Problem to solve: Looking at the listing beneath, work out how many lines hold "will" and report only that figure.

Stored data:

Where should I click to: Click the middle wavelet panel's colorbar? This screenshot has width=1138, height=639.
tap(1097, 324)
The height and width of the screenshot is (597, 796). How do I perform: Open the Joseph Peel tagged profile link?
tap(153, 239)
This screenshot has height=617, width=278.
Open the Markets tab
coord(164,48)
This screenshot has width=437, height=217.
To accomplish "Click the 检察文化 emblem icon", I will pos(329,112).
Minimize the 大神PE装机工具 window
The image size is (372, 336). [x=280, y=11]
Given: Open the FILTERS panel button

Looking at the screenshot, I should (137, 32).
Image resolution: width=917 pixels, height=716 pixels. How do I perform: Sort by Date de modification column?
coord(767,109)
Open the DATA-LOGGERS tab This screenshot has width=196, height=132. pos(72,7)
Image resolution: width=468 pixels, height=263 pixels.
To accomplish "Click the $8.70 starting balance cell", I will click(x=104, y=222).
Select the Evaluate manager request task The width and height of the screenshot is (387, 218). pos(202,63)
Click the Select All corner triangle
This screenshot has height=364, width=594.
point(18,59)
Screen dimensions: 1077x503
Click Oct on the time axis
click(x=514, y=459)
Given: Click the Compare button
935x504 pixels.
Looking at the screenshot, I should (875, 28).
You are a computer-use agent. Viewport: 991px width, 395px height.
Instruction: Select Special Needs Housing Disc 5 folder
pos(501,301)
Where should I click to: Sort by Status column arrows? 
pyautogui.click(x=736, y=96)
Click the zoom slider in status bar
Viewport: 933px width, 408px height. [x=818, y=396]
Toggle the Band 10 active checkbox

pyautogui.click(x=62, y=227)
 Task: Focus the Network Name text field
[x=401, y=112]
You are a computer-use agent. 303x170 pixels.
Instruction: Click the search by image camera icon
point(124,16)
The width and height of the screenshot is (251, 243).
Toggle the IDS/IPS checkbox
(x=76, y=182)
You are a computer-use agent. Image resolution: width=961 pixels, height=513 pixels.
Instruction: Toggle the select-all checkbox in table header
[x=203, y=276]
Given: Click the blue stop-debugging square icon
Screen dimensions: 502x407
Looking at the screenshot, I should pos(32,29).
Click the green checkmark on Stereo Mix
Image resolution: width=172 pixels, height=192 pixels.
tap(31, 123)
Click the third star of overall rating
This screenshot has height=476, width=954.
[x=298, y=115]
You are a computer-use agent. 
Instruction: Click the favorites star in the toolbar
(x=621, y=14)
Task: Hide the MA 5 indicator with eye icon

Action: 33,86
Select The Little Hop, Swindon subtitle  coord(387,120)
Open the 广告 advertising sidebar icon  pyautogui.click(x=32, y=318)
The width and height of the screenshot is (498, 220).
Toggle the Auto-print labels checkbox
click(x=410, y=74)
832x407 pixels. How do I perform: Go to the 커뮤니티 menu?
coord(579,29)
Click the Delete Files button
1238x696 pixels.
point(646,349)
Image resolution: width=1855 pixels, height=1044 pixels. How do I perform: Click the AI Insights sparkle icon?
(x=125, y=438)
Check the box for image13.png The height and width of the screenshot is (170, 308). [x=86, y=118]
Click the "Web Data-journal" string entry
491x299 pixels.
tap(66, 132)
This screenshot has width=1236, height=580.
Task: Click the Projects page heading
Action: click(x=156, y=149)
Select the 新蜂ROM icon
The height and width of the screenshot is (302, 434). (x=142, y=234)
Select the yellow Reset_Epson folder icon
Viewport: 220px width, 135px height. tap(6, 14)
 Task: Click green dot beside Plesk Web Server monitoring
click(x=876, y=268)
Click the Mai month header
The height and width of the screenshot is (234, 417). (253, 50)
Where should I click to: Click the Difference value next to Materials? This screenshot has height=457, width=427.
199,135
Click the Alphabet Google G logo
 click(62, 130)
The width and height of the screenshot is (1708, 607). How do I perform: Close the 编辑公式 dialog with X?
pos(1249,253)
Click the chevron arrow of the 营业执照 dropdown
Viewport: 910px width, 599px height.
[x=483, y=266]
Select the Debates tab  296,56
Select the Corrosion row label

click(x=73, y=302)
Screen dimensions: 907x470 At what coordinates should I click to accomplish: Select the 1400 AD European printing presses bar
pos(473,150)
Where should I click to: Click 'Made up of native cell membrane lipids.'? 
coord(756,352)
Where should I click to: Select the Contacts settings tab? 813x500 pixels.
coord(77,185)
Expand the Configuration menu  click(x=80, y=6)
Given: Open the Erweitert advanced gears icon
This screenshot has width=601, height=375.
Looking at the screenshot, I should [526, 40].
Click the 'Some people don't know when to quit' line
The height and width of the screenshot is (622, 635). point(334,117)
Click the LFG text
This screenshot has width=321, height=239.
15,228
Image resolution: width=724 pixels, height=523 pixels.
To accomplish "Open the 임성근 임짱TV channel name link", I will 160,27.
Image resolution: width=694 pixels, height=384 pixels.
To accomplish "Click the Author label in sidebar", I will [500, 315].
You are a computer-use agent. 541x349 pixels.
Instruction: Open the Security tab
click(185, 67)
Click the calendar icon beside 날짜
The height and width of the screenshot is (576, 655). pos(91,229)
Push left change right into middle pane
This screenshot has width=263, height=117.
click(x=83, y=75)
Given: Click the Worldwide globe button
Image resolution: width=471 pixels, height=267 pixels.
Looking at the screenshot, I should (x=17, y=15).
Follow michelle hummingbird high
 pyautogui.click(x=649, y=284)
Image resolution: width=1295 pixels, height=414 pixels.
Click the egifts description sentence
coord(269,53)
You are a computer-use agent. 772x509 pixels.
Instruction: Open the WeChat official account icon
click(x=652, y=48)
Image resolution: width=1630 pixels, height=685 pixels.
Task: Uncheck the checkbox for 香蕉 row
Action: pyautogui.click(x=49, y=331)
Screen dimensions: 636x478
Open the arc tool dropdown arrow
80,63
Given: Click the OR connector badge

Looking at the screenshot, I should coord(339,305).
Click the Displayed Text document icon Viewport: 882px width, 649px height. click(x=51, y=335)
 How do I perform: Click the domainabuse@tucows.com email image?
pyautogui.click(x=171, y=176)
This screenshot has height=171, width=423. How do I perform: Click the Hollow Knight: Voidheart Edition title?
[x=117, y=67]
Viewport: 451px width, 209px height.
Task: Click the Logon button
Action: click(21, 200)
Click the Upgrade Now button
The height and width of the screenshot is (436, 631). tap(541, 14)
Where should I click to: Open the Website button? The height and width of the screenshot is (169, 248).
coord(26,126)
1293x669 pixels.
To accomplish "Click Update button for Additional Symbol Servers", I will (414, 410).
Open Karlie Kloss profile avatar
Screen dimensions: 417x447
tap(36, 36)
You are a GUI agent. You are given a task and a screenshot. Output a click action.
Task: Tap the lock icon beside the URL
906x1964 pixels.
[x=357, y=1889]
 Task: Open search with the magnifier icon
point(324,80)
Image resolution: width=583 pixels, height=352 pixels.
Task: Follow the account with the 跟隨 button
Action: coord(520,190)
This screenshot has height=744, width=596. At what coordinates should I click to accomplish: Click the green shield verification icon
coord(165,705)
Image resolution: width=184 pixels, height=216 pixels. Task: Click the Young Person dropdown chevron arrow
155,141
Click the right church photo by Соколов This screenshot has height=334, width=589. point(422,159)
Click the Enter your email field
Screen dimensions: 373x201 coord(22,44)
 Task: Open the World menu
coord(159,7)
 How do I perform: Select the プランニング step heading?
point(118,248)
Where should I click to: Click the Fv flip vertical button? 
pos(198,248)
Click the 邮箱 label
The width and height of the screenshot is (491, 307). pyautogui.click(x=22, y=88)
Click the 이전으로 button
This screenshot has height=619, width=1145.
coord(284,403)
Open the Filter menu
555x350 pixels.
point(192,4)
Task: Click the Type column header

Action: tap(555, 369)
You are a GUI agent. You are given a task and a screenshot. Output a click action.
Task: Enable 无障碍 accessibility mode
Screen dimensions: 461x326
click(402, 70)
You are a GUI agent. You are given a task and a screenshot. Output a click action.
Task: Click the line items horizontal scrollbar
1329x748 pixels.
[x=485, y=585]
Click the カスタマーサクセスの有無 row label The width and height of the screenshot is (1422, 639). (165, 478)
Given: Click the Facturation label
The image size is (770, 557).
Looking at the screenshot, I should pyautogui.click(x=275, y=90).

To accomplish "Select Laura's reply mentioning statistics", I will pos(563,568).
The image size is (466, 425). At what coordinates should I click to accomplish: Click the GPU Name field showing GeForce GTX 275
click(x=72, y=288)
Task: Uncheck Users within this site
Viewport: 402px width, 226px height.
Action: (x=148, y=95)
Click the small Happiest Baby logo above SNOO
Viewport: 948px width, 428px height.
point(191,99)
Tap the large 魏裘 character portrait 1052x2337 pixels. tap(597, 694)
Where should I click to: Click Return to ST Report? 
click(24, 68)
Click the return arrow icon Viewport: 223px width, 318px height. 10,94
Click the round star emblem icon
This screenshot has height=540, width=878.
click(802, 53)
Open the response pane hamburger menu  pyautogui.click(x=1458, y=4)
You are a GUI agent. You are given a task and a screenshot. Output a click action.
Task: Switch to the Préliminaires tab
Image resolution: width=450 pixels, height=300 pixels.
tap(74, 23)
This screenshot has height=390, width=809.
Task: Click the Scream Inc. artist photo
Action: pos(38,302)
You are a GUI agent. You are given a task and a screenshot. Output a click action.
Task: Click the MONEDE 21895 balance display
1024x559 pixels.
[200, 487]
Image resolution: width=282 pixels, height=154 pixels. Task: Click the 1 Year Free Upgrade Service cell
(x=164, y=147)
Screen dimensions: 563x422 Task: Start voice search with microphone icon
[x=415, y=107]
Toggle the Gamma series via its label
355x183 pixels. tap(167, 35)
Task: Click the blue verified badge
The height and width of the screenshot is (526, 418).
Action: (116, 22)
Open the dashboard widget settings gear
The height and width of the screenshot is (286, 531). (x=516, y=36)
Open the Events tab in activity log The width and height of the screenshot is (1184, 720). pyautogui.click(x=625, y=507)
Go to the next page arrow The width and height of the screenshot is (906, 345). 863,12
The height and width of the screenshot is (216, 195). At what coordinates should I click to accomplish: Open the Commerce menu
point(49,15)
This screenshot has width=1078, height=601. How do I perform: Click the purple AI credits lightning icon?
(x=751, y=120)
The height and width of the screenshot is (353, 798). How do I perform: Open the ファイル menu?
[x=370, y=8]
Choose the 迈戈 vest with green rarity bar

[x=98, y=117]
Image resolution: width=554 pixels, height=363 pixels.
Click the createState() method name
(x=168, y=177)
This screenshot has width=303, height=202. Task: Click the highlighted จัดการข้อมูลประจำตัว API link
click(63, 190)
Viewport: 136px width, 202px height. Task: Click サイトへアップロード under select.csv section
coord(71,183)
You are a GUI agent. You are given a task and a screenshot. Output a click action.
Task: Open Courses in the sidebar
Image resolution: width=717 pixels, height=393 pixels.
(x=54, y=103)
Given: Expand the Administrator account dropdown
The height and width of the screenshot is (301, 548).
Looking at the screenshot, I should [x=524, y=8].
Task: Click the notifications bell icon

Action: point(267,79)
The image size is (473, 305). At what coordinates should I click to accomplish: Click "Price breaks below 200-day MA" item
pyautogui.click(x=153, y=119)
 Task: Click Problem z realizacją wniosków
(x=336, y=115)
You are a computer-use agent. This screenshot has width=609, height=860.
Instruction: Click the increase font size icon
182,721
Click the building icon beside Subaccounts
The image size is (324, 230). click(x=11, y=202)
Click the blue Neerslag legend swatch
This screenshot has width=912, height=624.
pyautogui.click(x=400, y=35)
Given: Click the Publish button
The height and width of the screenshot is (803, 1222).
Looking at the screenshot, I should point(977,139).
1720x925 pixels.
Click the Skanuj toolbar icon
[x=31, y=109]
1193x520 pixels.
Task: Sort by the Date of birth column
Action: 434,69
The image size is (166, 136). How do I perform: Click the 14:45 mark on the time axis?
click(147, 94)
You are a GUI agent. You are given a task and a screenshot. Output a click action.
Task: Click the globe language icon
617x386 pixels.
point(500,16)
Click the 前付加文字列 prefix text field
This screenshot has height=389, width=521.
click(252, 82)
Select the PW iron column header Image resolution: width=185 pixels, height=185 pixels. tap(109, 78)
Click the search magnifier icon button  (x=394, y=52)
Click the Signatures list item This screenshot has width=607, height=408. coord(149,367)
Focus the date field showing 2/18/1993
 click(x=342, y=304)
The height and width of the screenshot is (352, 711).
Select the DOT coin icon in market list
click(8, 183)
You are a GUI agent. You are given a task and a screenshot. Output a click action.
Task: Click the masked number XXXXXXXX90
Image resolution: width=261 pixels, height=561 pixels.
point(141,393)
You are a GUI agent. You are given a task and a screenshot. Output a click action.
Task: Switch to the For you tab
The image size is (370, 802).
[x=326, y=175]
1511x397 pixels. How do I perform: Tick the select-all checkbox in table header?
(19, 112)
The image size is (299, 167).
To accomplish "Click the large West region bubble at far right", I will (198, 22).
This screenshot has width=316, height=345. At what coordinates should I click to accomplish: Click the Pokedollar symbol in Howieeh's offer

Expected answer: 7